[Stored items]
===============

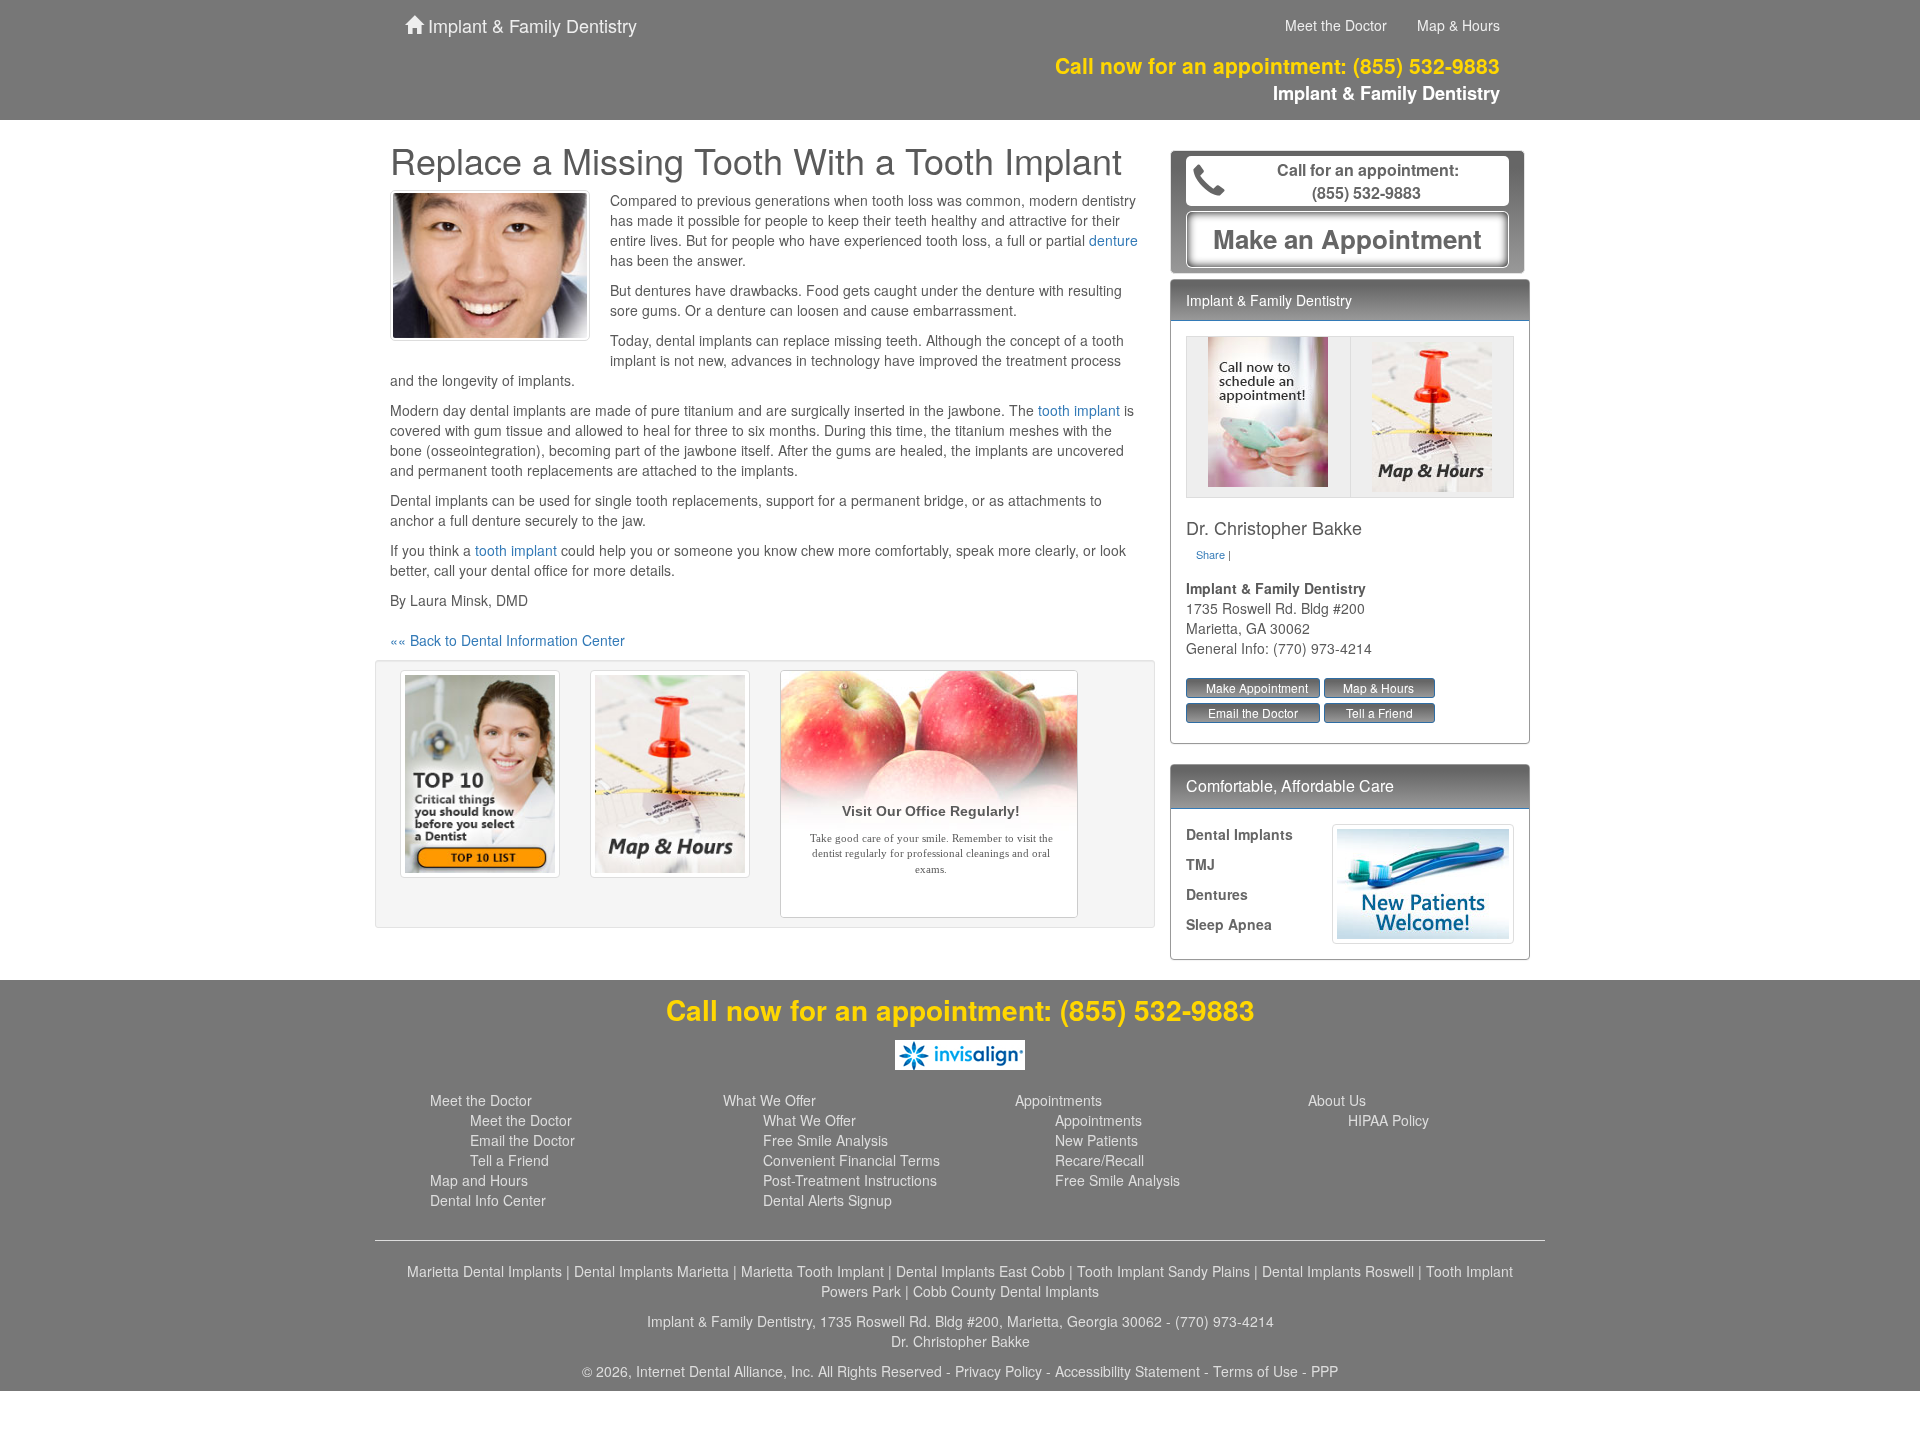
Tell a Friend (1379, 712)
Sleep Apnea (1229, 924)
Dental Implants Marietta (651, 1271)
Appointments (1058, 1100)
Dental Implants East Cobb (980, 1271)
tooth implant (1079, 410)
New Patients (1096, 1140)
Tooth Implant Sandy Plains (1163, 1271)
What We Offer (769, 1100)
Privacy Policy (998, 1371)
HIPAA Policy (1388, 1120)
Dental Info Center (488, 1200)
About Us (1337, 1100)
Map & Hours (1458, 25)
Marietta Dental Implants (484, 1271)
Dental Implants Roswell (1338, 1271)
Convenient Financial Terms (851, 1160)
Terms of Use (1255, 1371)
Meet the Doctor (1336, 25)
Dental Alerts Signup (827, 1200)
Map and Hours (479, 1180)
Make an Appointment (1347, 238)
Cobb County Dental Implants (1006, 1291)
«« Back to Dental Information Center (507, 640)
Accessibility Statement (1127, 1371)
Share (1210, 554)
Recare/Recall (1099, 1160)
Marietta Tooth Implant (812, 1271)
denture (1113, 240)
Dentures (1217, 894)
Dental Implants (1239, 834)
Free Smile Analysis (825, 1140)
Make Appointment (1257, 687)
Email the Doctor (1253, 712)
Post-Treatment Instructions (850, 1180)
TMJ (1200, 864)
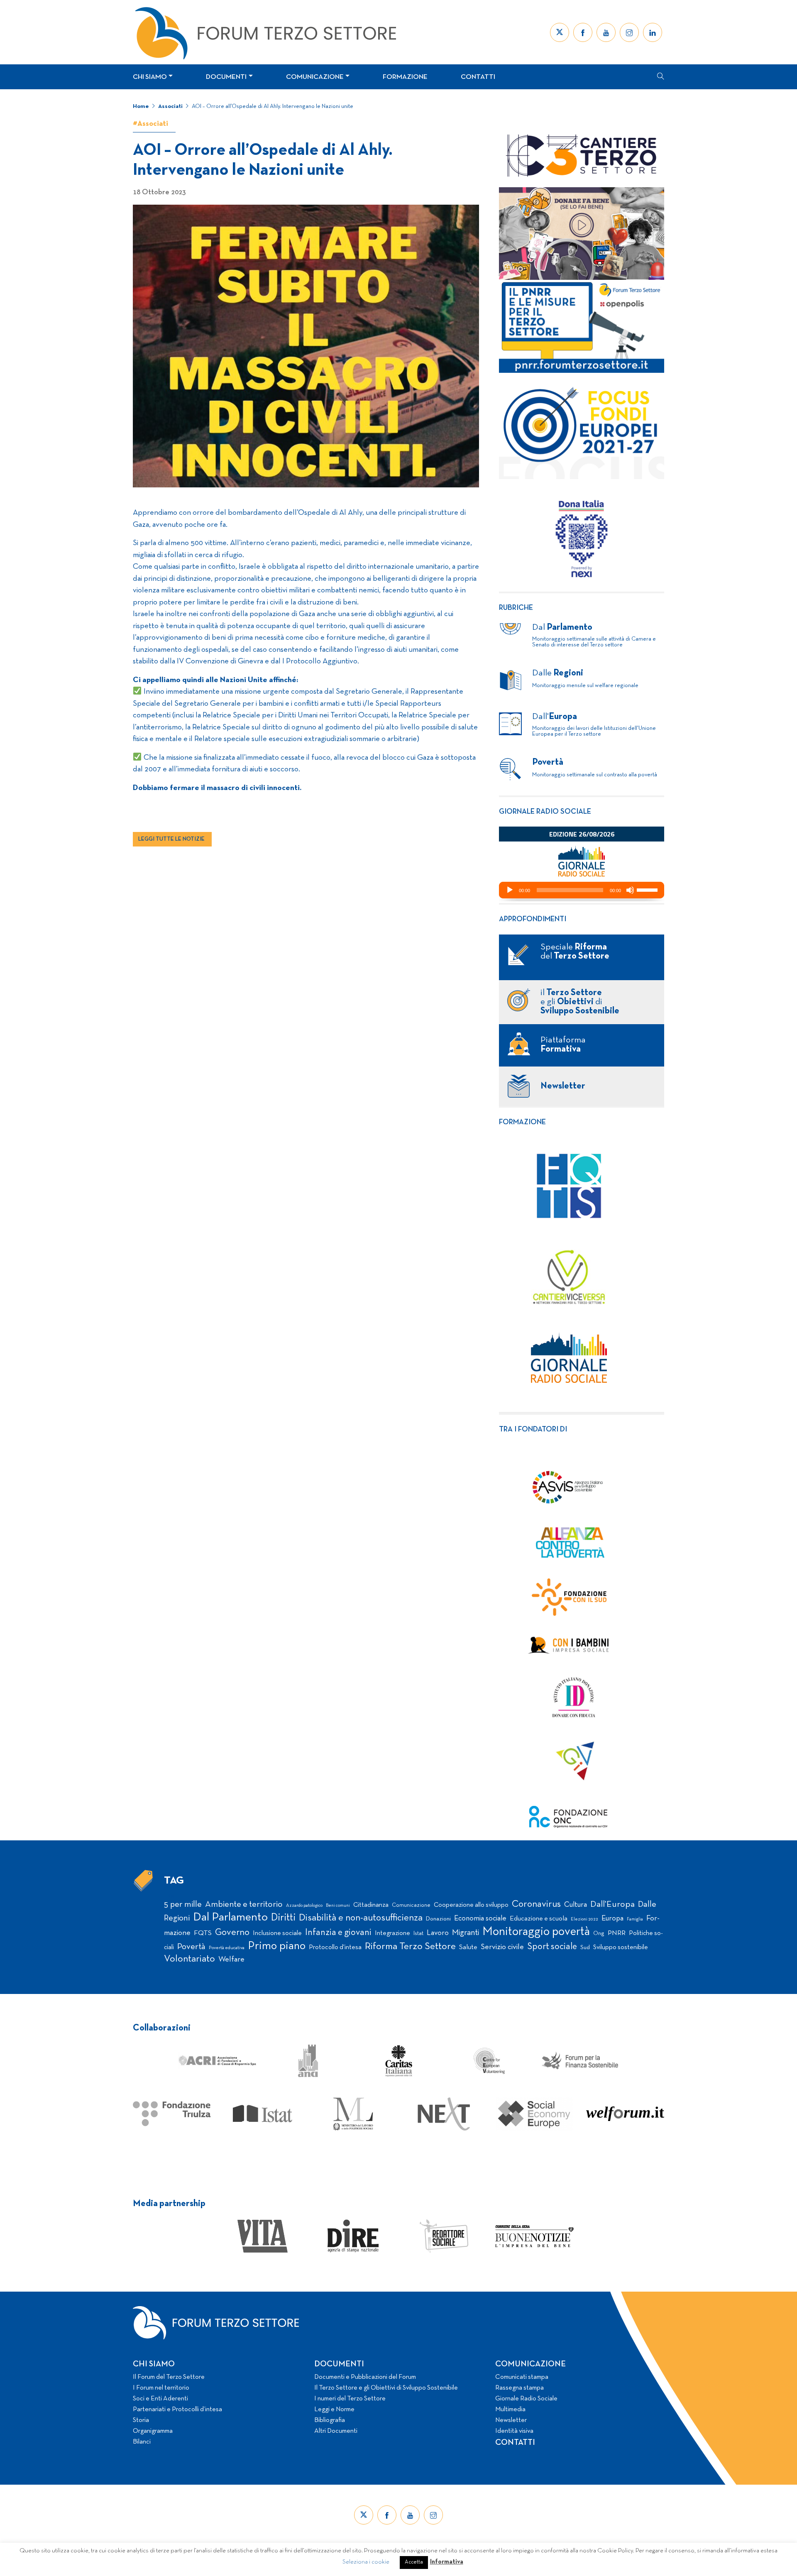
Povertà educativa (226, 1948)
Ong (598, 1933)
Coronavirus (536, 1904)
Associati (170, 106)
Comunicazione (315, 77)
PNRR (617, 1933)
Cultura (575, 1904)
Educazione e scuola (538, 1918)
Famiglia (635, 1919)
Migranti (465, 1933)
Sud (585, 1947)
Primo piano (277, 1946)
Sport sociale (552, 1946)
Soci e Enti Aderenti (160, 2399)
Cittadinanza (371, 1905)
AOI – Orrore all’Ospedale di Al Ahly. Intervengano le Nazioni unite (272, 106)
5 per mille (183, 1904)
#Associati (150, 123)
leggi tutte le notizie (171, 839)
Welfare (231, 1959)
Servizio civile (502, 1947)
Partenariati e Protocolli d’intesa (177, 2409)
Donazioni (438, 1919)
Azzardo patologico (304, 1905)
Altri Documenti (335, 2431)
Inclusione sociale (277, 1933)
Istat (418, 1933)
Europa (612, 1918)
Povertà (191, 1947)
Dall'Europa (612, 1904)
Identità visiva (514, 2431)
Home (141, 106)
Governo (232, 1932)
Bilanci (142, 2442)
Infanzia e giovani (338, 1932)
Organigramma (153, 2431)
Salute (468, 1947)
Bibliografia (329, 2420)
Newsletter (511, 2420)
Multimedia (510, 2409)
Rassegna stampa (519, 2388)
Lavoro (438, 1933)
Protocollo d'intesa (335, 1947)
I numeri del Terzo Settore (350, 2399)
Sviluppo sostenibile (620, 1947)
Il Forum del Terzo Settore (169, 2377)
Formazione (405, 77)
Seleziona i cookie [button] (365, 2562)
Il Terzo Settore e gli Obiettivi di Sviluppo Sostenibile (386, 2388)
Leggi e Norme (334, 2409)
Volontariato (189, 1959)
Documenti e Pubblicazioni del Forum (365, 2377)
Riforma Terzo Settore (410, 1946)
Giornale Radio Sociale (526, 2399)
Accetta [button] (414, 2562)
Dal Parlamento (230, 1917)
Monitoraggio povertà (536, 1932)
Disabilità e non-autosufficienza (361, 1918)
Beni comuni (338, 1906)
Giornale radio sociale (545, 811)
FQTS (203, 1933)
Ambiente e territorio (244, 1904)
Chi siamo (150, 77)
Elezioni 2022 (584, 1919)
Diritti (283, 1918)
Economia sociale (480, 1918)
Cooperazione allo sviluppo (471, 1905)
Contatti (478, 77)
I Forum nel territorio (161, 2388)
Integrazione (392, 1933)
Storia (141, 2420)
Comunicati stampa (521, 2377)
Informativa (446, 2562)
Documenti (226, 77)
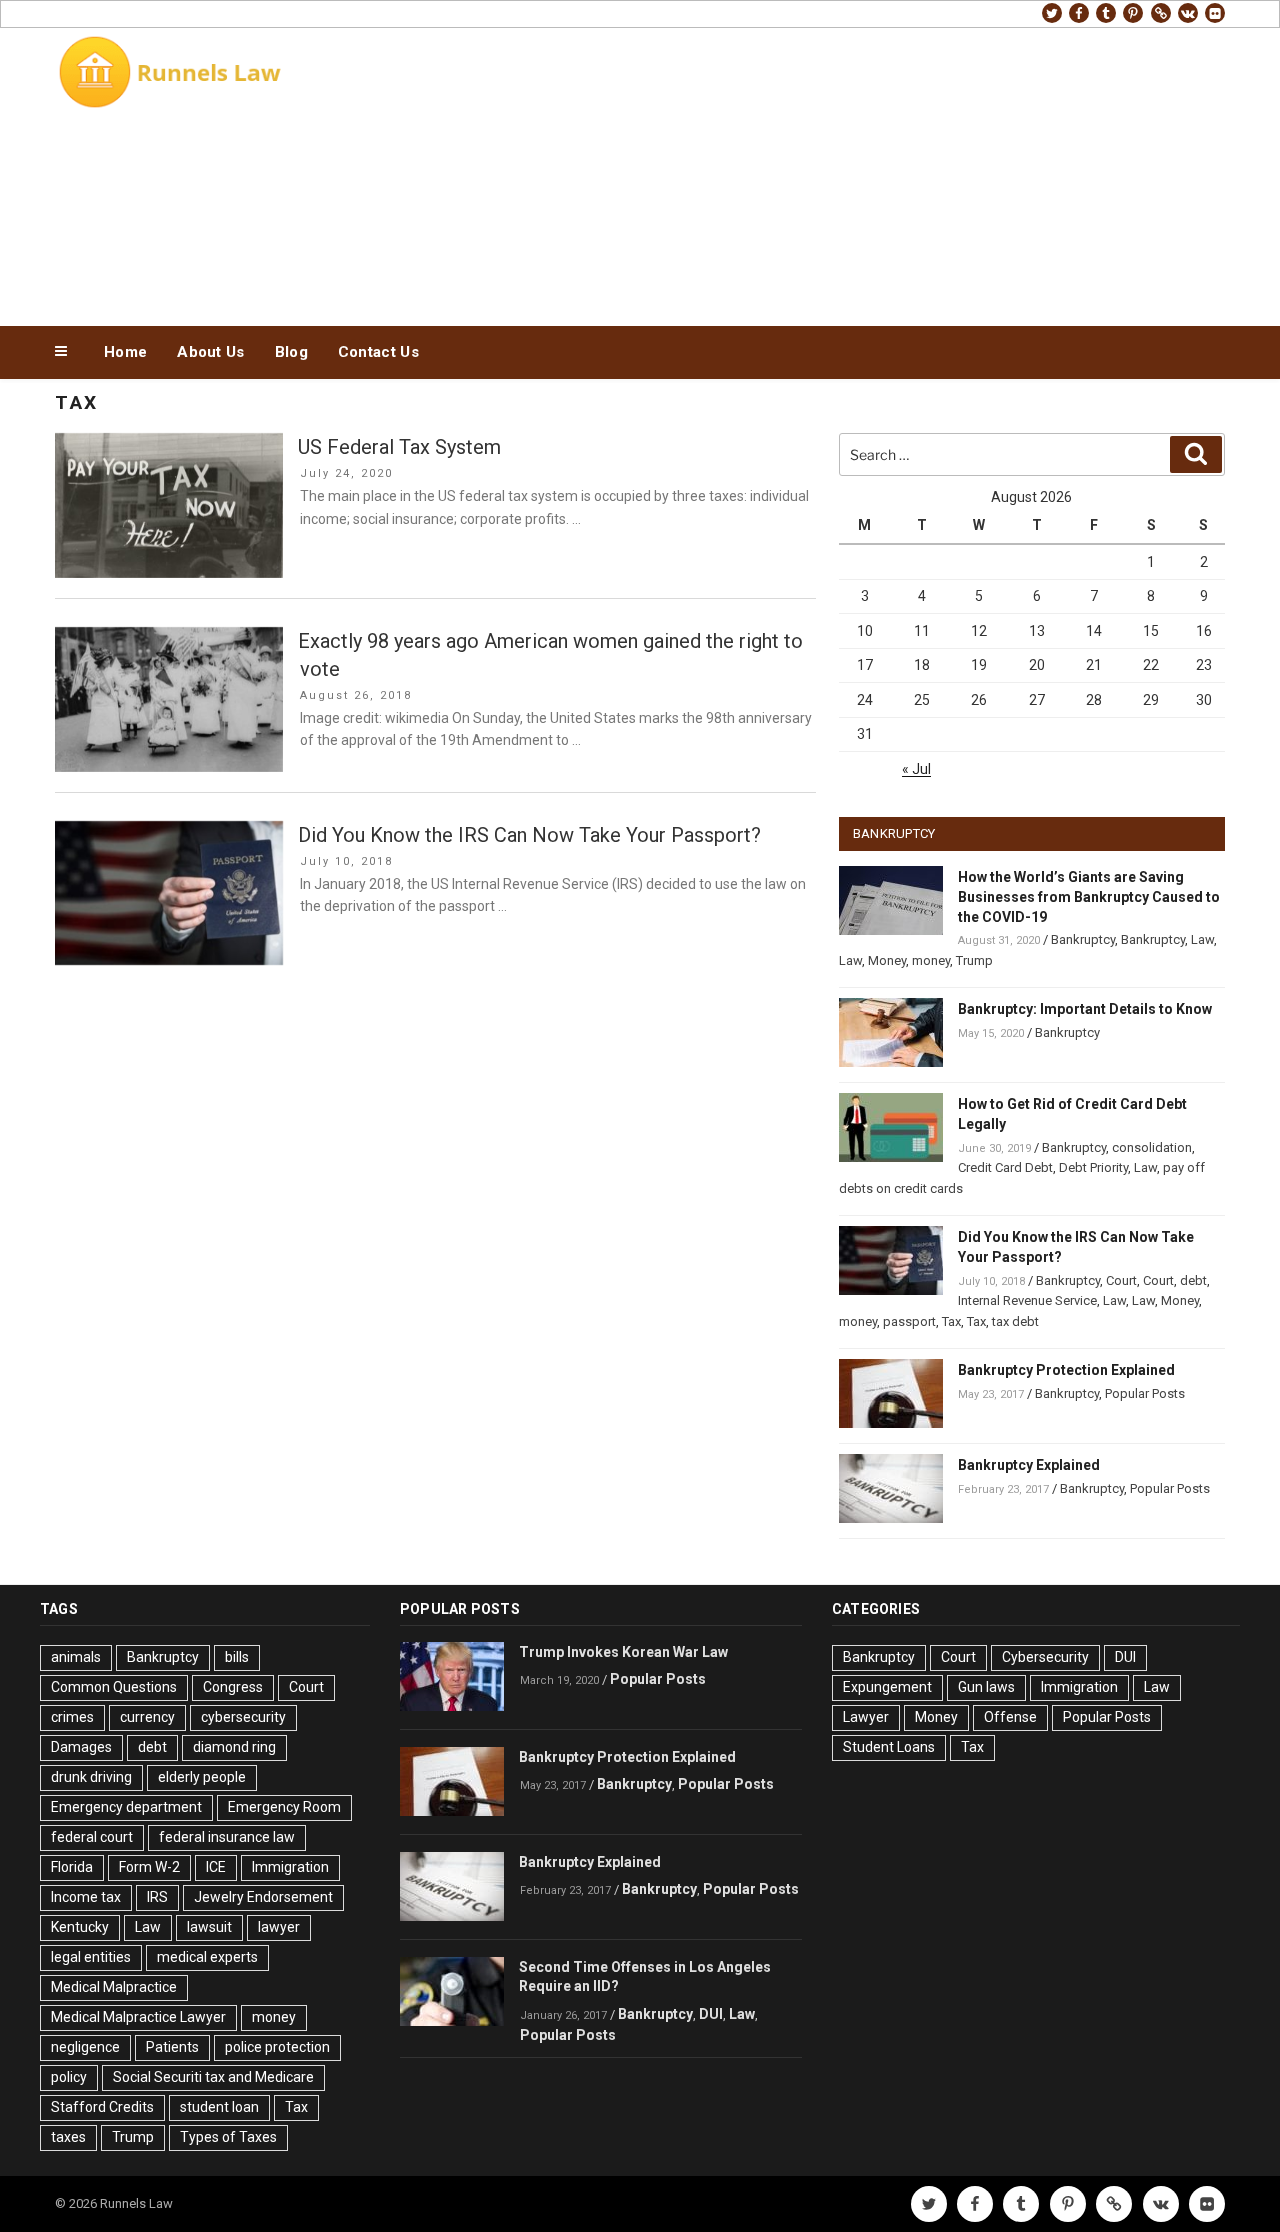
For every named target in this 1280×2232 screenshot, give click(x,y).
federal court (92, 1837)
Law (1202, 939)
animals (76, 1657)
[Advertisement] (841, 172)
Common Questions (114, 1687)
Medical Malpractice (114, 1987)
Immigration (290, 1867)
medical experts (207, 1957)
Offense (1010, 1717)
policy (69, 2077)
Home (125, 352)
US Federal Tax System (399, 447)
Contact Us (378, 352)
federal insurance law (227, 1837)
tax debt (1015, 1321)
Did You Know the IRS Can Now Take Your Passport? (529, 835)
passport (909, 1321)
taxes (68, 2137)
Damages (81, 1747)
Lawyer (866, 1717)
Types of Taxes (228, 2137)
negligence (85, 2047)
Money (887, 960)
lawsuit (209, 1927)
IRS (157, 1897)
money (931, 960)
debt (1193, 1280)
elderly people (202, 1777)
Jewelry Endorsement (263, 1897)
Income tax (86, 1897)
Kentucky (80, 1927)
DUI (711, 2014)
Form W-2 (149, 1867)
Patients (172, 2047)
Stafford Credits (102, 2107)
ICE (216, 1867)
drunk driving (91, 1777)
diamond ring (234, 1747)
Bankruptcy (1083, 939)
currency (147, 1717)
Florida (72, 1867)
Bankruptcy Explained (1029, 1465)
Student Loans (889, 1747)
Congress (233, 1687)
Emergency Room (284, 1807)
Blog (291, 352)
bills (237, 1657)
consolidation (1152, 1147)
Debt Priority (1093, 1167)
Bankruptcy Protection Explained (1066, 1370)
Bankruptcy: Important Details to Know (1085, 1009)
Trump (974, 960)
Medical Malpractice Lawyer (138, 2017)
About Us (210, 352)
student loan (219, 2107)
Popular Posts (1145, 1393)
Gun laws (986, 1687)
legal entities (91, 1957)
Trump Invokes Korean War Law (623, 1652)
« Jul (916, 769)
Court (1121, 1280)
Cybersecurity (1045, 1657)
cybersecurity (243, 1717)
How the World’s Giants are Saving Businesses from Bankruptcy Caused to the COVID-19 (1089, 897)
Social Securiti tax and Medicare (213, 2077)
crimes (72, 1717)
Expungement (887, 1687)
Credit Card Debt (1005, 1167)
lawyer (279, 1927)
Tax (951, 1321)
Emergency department (126, 1807)
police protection (277, 2047)
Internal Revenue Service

===============

Would you retype the lines above from the one with "Rassegna stampa (519, 2388)" down to the one with "Documenti e Pubblicazioni", word for word, both ends included and no other lines?

Rassegna stampa (519, 2388)
Lavoro (438, 1933)
Protocollo d'intesa (335, 1947)
I numeri del Terzo Settore (350, 2399)
Sviluppo sostenibile (620, 1947)
Il Forum del Terzo Settore (169, 2377)
Formazione (405, 77)
Seleziona i cookie [button] (365, 2562)
Il Terzo Settore e gli Obiettivi di Sviluppo Sostenibile (386, 2388)
Leggi e Norme (334, 2409)
Volontariato (189, 1959)
Documenti e Pubblicazioni del Forum (365, 2377)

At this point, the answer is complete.